(Stored data entries)
━━━━━━━━━━━━━━━━━━━━━━━━━━━━━━
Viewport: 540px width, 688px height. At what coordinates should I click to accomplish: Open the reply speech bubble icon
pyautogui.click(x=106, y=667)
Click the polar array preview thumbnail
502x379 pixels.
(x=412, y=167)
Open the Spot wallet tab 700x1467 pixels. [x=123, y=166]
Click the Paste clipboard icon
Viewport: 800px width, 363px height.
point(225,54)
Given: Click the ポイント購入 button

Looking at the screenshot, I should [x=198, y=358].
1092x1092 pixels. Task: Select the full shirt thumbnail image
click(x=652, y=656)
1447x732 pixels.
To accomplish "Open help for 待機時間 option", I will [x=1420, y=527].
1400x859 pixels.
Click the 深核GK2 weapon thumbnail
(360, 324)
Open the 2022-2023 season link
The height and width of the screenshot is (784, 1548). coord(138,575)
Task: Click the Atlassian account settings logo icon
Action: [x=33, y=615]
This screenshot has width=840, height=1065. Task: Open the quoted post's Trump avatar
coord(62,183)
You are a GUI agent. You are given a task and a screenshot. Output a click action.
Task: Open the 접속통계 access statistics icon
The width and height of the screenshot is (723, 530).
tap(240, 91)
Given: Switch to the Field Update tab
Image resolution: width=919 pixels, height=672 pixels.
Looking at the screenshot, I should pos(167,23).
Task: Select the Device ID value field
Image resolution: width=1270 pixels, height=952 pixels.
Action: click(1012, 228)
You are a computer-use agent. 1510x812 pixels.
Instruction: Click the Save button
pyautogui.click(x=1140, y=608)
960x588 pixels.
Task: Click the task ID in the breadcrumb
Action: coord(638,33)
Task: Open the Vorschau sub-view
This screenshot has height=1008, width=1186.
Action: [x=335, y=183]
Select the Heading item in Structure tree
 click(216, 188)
━━━━━━━━━━━━━━━━━━━━━━━━━━━━━━
-- AIM OF THE TASK --
Would you repeat the records above without any changes?

-- TASK OUTPUT --
Viewport: 540px width, 688px height. At what coordinates should I click to accomplish: Open the reply speech bubble icon
pyautogui.click(x=106, y=667)
Click the polar array preview thumbnail
502x379 pixels.
(x=412, y=167)
Open the Spot wallet tab 700x1467 pixels. [x=123, y=166]
Click the Paste clipboard icon
Viewport: 800px width, 363px height.
point(225,54)
Given: Click the ポイント購入 button

Looking at the screenshot, I should [x=198, y=358].
1092x1092 pixels. Task: Select the full shirt thumbnail image
click(x=652, y=656)
1447x732 pixels.
To accomplish "Open help for 待機時間 option", I will [x=1420, y=527].
1400x859 pixels.
Click the 深核GK2 weapon thumbnail
(360, 324)
Open the 2022-2023 season link
The height and width of the screenshot is (784, 1548). coord(138,575)
Task: Click the Atlassian account settings logo icon
Action: [x=33, y=615]
This screenshot has width=840, height=1065. Task: Open the quoted post's Trump avatar
coord(62,183)
You are a GUI agent. You are given a task and a screenshot. Output a click action.
Task: Open the 접속통계 access statistics icon
The width and height of the screenshot is (723, 530).
tap(240, 91)
Given: Switch to the Field Update tab
Image resolution: width=919 pixels, height=672 pixels.
Looking at the screenshot, I should pos(167,23).
Task: Select the Device ID value field
Image resolution: width=1270 pixels, height=952 pixels.
Action: click(1012, 228)
You are a computer-use agent. 1510x812 pixels.
Instruction: Click the Save button
pyautogui.click(x=1140, y=608)
960x588 pixels.
Task: Click the task ID in the breadcrumb
Action: coord(638,33)
Task: Open the Vorschau sub-view
This screenshot has height=1008, width=1186.
Action: [x=335, y=183]
Select the Heading item in Structure tree
 click(216, 188)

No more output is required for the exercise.